Michael Mannheimer (Northern Kentucky University – Salmon P. Chase College of Law) has posted Three-Dimensional Dual Sovereignty: Observations on the Shortcomings of Gamble v. United States (52 Tex. Tech. L. Rev. ___ (forthcoming 2020)) on SSRN.  Here is the abstract:

In Gamble v. United States, the Supreme Court reaffirmed the dual sovereignty doctrine, which provides that the Double Jeopardy Clause does not bar successive prosecutions where they are brought by different sovereigns. Both the majority and the dissenters in Gamble treated the dual sovereignty doctrine as monolithic. However, the doctrine has been invoked in essentially three different contexts: as in Gamble itself, the federal government might prosecute following a state prosecution; or a state might prosecute following a federal prosecution; or a state might prosecute after another state prosecution. The Justices in Gamble failed to pay adequate attention to how the potential justifications for a bar to successive domestic inter-sovereign prosecutions might differ by context.

Much of the debate in Gamble centered around the meaning of the pre-1791 common law on cross-national successive prosecutions. But that common-law tradition is most closely analogous to, and therefore most relevant to, successive state-state prosecutions, in which sovereignty is truly separate rather than overlapping. That history is less relevant to successive state-federal prosecutions, which are at the heart of the Double Jeopardy prohibition because they raise the specter of an all-powerful central government pre-empting state and local decisions on crime and punishment. And successive federal-state prosecutions must be viewed through the lens of the framers and ratifiers of the Fourteenth Amendment, who were primarily concerned with arbitrary and discriminatory conduct by state executive and judicial officials.

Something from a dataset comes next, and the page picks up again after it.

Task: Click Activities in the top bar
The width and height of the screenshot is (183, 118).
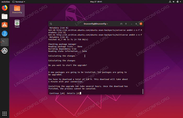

In short, when it comes to successive state-federal prosecutions, federalism is the primary value. With regard to successive federal-state prosecutions, the separation of powers inherent in the concept of due process is paramount. And with regard to successive state-state prosecutions, interstate comity is the principal value. The Gamble Court’s failure to focus on the federalism constraint implicit in the Double Jeopardy Clause led it to hold incorrectly that the Clause permits successive state-federal prosecutions. But that is not to say that the dual sovereignty doctrine is unjustified in the other two contexts. The dual sovereignty doctrine is highly contextual, multi-layered, and nuanced, and the Justices in Gamble erred by treating this three-dimensional doctrine as if it exists in only a single dimension.